Action item – Copy exactly, and only, the lines from the line containing "Given: Click the green Completed legend dot" through the last line of the records below, both included, and leave out any pictures.

Material supplied START

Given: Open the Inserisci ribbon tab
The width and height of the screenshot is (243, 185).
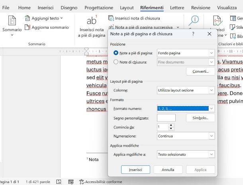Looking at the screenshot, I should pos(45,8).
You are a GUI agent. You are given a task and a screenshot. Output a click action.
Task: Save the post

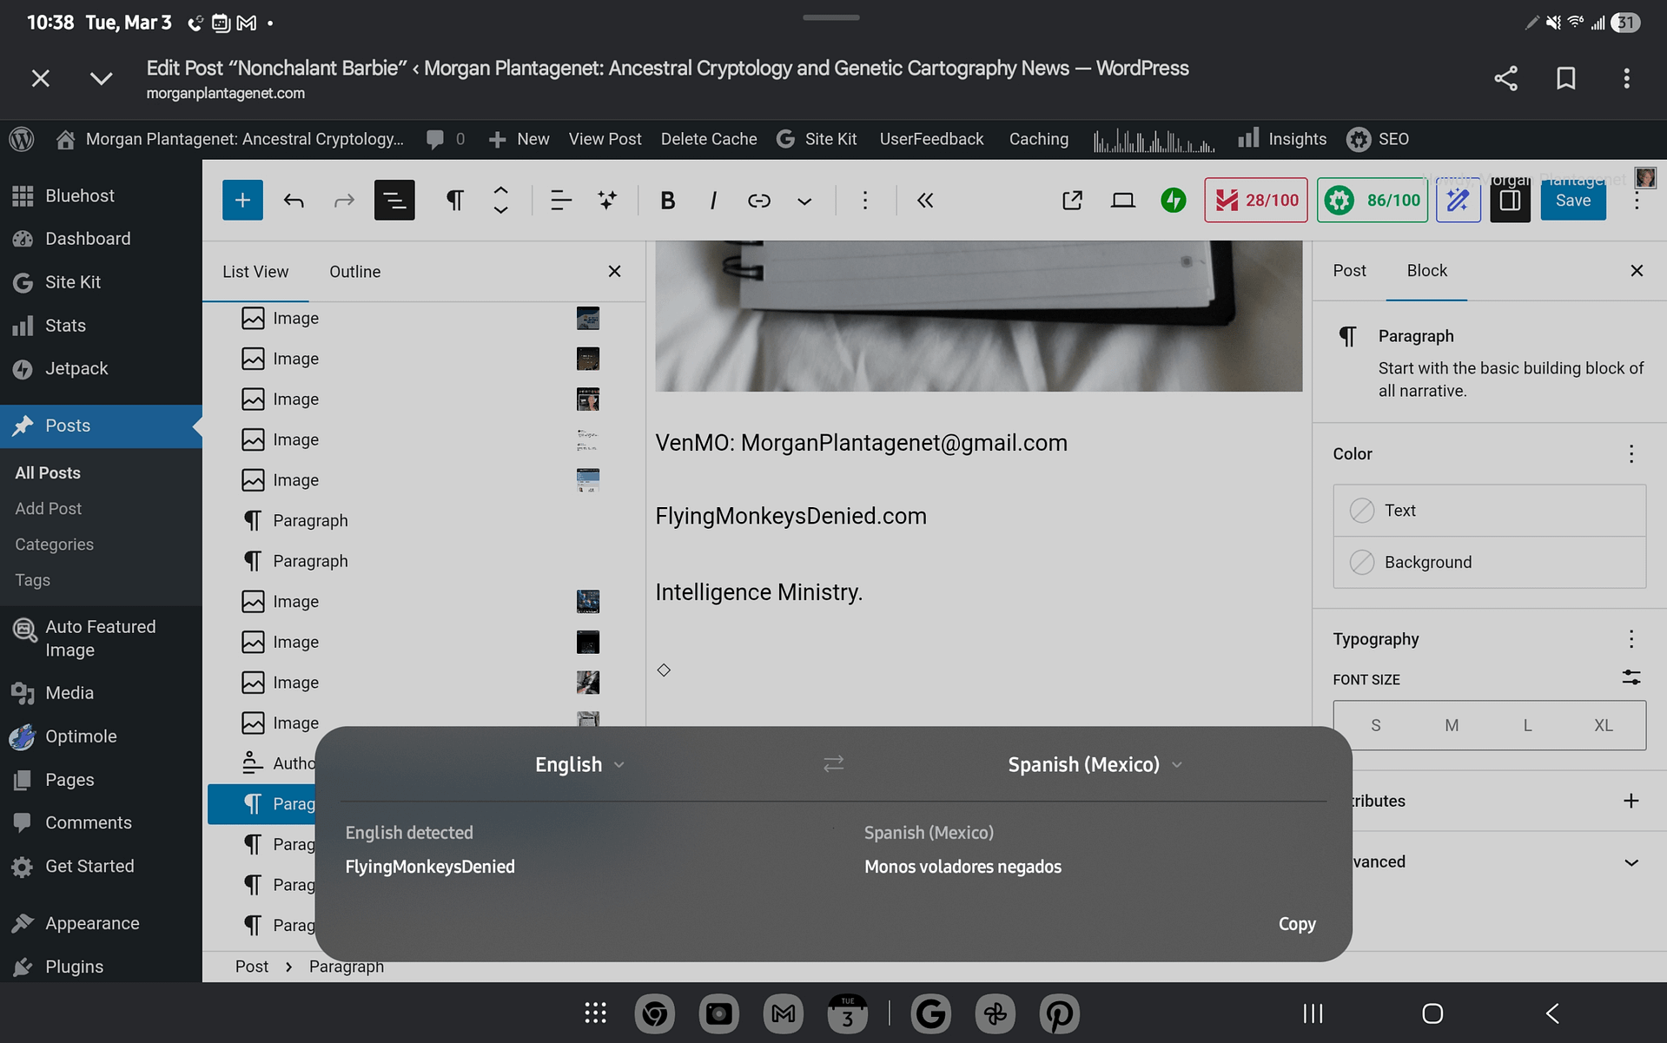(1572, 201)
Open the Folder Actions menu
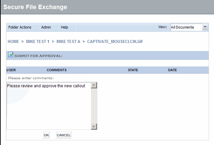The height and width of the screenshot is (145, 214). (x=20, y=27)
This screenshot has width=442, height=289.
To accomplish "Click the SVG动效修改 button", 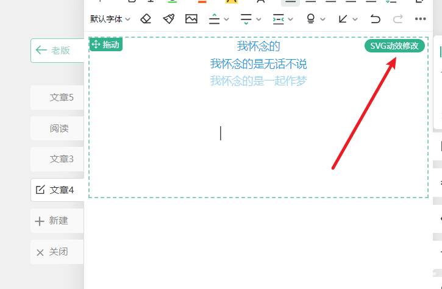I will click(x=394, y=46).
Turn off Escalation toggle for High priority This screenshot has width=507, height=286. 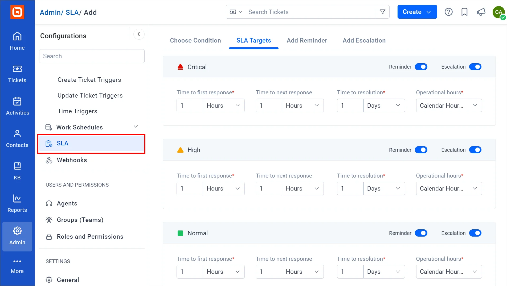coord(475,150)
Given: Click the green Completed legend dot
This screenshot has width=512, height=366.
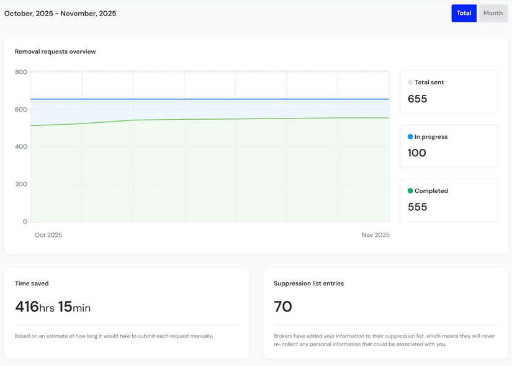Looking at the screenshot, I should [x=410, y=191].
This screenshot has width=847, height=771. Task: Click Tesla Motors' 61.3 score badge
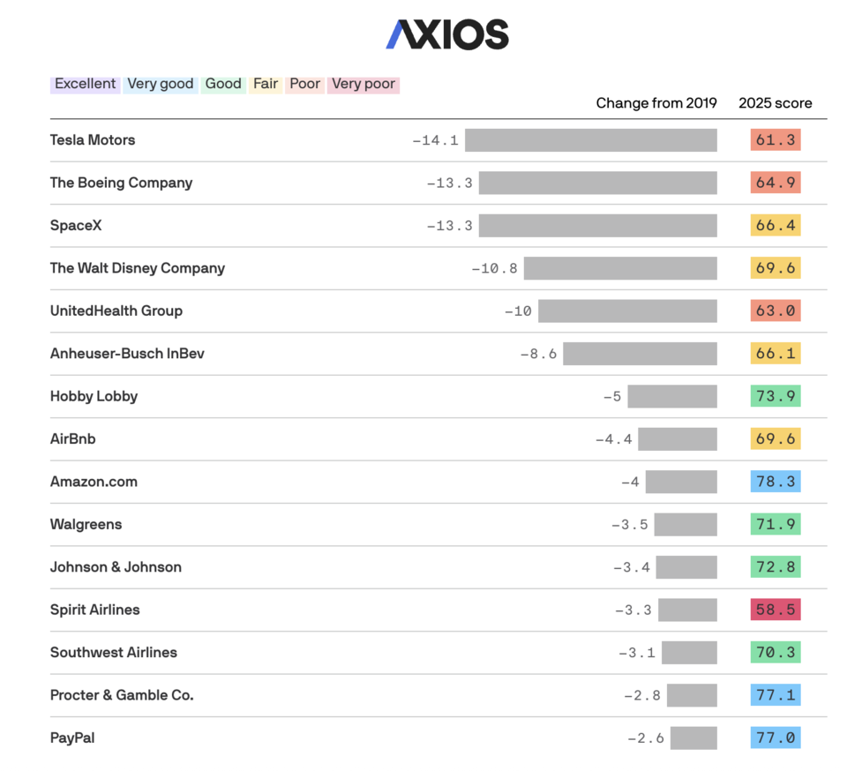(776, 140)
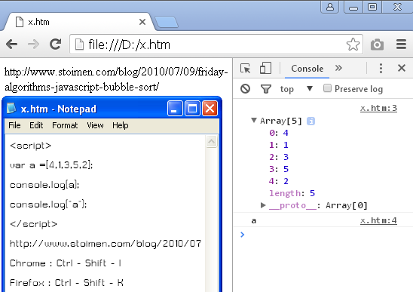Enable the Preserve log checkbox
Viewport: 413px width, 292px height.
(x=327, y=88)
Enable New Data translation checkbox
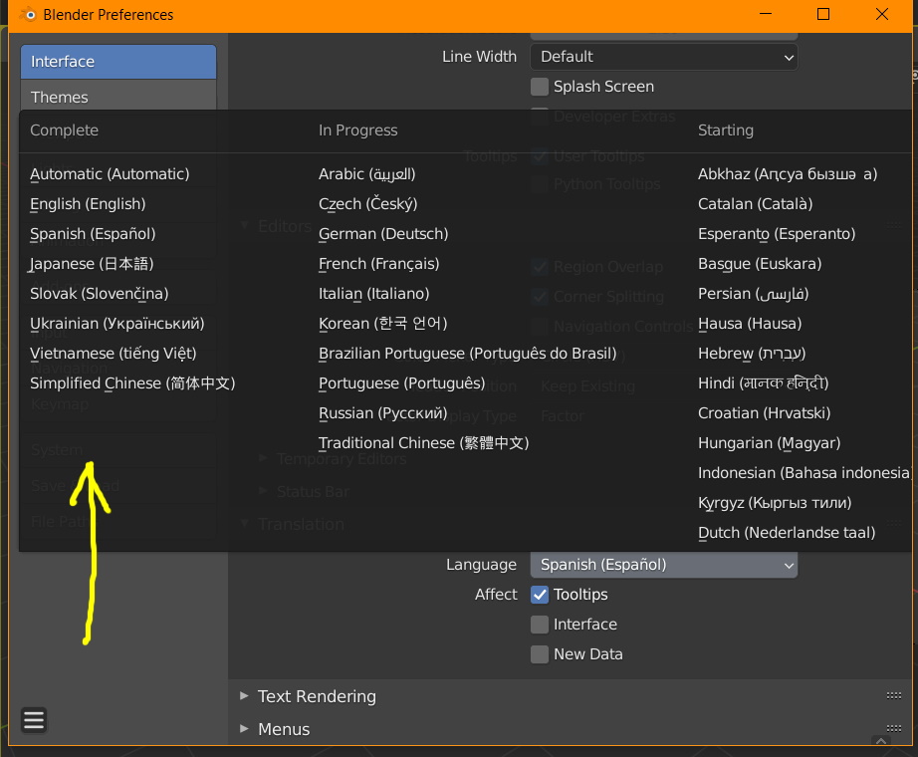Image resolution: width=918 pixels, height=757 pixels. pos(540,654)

Material supplied END

Result below –
Given: Click the green Completed legend dot
This screenshot has width=512, height=366.
Looking at the screenshot, I should [x=410, y=191].
This screenshot has width=847, height=771. Task: Click Tesla Motors' 61.3 score badge
(776, 140)
Enable the Preserve log checkbox
Viewport: 413px width, 292px height.
(x=327, y=88)
Enable New Data translation checkbox
Image resolution: width=918 pixels, height=757 pixels. pos(540,654)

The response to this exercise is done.